▶ _Exercise inputs_:
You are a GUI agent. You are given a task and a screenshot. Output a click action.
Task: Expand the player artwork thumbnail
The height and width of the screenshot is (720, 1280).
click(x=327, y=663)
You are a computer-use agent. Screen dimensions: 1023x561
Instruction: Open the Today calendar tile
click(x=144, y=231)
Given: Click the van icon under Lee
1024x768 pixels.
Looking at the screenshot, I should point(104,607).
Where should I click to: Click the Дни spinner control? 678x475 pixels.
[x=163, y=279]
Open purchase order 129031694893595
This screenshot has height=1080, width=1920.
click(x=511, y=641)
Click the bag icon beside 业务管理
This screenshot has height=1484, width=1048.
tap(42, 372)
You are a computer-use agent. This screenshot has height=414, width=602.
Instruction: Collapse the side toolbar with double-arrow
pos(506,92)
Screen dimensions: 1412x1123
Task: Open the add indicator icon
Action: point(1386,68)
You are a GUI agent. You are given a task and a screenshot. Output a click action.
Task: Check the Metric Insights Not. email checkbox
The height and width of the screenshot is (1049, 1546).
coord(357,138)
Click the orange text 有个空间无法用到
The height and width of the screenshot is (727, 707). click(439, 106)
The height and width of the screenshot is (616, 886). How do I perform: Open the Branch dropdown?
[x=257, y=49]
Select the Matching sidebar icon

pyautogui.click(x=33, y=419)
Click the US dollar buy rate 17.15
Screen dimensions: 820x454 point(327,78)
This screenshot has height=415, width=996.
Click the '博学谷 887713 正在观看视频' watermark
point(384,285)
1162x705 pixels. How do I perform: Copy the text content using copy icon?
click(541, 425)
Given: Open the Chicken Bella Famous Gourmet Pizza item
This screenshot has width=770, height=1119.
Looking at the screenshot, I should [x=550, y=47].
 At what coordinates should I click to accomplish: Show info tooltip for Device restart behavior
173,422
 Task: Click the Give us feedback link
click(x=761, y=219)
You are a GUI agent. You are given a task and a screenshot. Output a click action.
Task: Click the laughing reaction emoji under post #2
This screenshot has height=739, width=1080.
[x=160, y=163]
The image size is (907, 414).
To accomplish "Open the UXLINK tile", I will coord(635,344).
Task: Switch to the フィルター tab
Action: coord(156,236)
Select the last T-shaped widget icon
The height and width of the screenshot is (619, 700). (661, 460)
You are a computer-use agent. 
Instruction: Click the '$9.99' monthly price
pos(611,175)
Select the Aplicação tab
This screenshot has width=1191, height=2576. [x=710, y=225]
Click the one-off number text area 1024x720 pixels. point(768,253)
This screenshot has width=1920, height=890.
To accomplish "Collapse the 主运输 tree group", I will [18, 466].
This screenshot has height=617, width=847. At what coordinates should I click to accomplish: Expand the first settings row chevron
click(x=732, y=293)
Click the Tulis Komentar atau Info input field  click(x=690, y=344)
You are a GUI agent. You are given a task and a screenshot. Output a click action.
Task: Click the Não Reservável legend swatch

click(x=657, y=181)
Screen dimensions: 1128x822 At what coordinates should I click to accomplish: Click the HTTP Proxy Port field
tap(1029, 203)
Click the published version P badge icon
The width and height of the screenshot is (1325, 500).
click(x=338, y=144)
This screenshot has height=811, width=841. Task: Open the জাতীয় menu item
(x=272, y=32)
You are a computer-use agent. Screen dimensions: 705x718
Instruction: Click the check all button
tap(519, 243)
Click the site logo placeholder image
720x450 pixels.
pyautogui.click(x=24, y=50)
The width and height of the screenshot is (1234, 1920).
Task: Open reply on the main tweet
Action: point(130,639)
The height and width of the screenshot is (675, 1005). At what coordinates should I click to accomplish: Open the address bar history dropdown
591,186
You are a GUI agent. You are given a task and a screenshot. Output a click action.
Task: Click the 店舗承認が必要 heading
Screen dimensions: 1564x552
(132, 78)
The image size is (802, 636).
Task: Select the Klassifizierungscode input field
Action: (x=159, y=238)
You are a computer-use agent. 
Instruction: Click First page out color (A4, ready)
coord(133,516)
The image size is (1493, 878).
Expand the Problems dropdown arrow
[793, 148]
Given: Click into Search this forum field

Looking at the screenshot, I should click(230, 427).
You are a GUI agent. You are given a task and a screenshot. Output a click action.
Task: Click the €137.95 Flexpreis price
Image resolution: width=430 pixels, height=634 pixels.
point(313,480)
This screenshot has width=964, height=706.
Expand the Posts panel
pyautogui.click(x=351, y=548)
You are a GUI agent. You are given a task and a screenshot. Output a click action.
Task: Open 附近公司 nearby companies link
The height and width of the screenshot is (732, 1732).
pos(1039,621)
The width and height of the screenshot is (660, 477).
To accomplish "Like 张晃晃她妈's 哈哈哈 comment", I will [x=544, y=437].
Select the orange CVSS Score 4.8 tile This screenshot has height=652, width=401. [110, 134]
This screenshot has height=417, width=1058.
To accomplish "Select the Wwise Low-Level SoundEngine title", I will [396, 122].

▶ _What the task asks_:
Please reproduce every line of the material word for word.

▶ _Exercise response_:
You are a GUI agent. You are given a task and a screenshot. Output a click action.
Task: Expand the player artwork thumbnail
The height and width of the screenshot is (720, 1280).
click(x=327, y=663)
You are a computer-use agent. Screen dimensions: 1023x561
Instruction: Open the Today calendar tile
click(x=144, y=231)
Given: Click the van icon under Lee
1024x768 pixels.
Looking at the screenshot, I should point(104,607).
Where should I click to: Click the Дни spinner control? 678x475 pixels.
[x=163, y=279]
Open purchase order 129031694893595
This screenshot has height=1080, width=1920.
click(x=511, y=641)
Click the bag icon beside 业务管理
This screenshot has height=1484, width=1048.
tap(42, 372)
You are a computer-use agent. This screenshot has height=414, width=602.
Instruction: Collapse the side toolbar with double-arrow
pos(506,92)
Screen dimensions: 1412x1123
Task: Open the add indicator icon
Action: point(1386,68)
You are a GUI agent. You are given a task and a screenshot. Output a click action.
Task: Check the Metric Insights Not. email checkbox
The height and width of the screenshot is (1049, 1546).
coord(357,138)
Click the orange text 有个空间无法用到
The height and width of the screenshot is (727, 707). click(439, 106)
The height and width of the screenshot is (616, 886). How do I perform: Open the Branch dropdown?
[x=257, y=49]
Select the Matching sidebar icon

pyautogui.click(x=33, y=419)
Click the US dollar buy rate 17.15
Screen dimensions: 820x454 point(327,78)
This screenshot has height=415, width=996.
Click the '博学谷 887713 正在观看视频' watermark
point(384,285)
1162x705 pixels. How do I perform: Copy the text content using copy icon?
click(541, 425)
Given: Open the Chicken Bella Famous Gourmet Pizza item
This screenshot has width=770, height=1119.
Looking at the screenshot, I should [x=550, y=47].
 At what coordinates should I click to accomplish: Show info tooltip for Device restart behavior
173,422
 Task: Click the Give us feedback link
click(x=761, y=219)
You are a GUI agent. You are given a task and a screenshot. Output a click action.
Task: Click the laughing reaction emoji under post #2
This screenshot has height=739, width=1080.
[x=160, y=163]
The image size is (907, 414).
To accomplish "Open the UXLINK tile", I will coord(635,344).
Task: Switch to the フィルター tab
Action: coord(156,236)
Select the last T-shaped widget icon
The height and width of the screenshot is (619, 700). (661, 460)
You are a computer-use agent. 
Instruction: Click the '$9.99' monthly price
pos(611,175)
Select the Aplicação tab
This screenshot has width=1191, height=2576. [x=710, y=225]
Click the one-off number text area 1024x720 pixels. point(768,253)
This screenshot has width=1920, height=890.
To accomplish "Collapse the 主运输 tree group", I will [18, 466].
This screenshot has height=617, width=847. At what coordinates should I click to accomplish: Expand the first settings row chevron
click(x=732, y=293)
Click the Tulis Komentar atau Info input field  click(x=690, y=344)
You are a GUI agent. You are given a task and a screenshot. Output a click action.
Task: Click the Não Reservável legend swatch

click(x=657, y=181)
Screen dimensions: 1128x822 At what coordinates should I click to accomplish: Click the HTTP Proxy Port field
tap(1029, 203)
Click the published version P badge icon
The width and height of the screenshot is (1325, 500).
click(x=338, y=144)
This screenshot has height=811, width=841. Task: Open the জাতীয় menu item
(x=272, y=32)
You are a computer-use agent. Screen dimensions: 705x718
Instruction: Click the check all button
tap(519, 243)
Click the site logo placeholder image
720x450 pixels.
pyautogui.click(x=24, y=50)
The width and height of the screenshot is (1234, 1920).
Task: Open reply on the main tweet
Action: point(130,639)
The height and width of the screenshot is (675, 1005). At what coordinates should I click to accomplish: Open the address bar history dropdown
591,186
You are a GUI agent. You are given a task and a screenshot. Output a click action.
Task: Click the 店舗承認が必要 heading
Screen dimensions: 1564x552
(132, 78)
The image size is (802, 636).
Task: Select the Klassifizierungscode input field
Action: (x=159, y=238)
You are a computer-use agent. 
Instruction: Click First page out color (A4, ready)
coord(133,516)
The image size is (1493, 878).
Expand the Problems dropdown arrow
[793, 148]
Given: Click into Search this forum field

Looking at the screenshot, I should click(230, 427).
You are a GUI agent. You are given a task and a screenshot. Output a click action.
Task: Click the €137.95 Flexpreis price
Image resolution: width=430 pixels, height=634 pixels.
point(313,480)
This screenshot has width=964, height=706.
Expand the Posts panel
pyautogui.click(x=351, y=548)
You are a GUI agent. You are given a task and a screenshot. Output a click action.
Task: Open 附近公司 nearby companies link
The height and width of the screenshot is (732, 1732).
pos(1039,621)
The width and height of the screenshot is (660, 477).
To accomplish "Like 张晃晃她妈's 哈哈哈 comment", I will [x=544, y=437].
Select the orange CVSS Score 4.8 tile This screenshot has height=652, width=401. [110, 134]
This screenshot has height=417, width=1058.
To accomplish "Select the Wwise Low-Level SoundEngine title", I will [396, 122].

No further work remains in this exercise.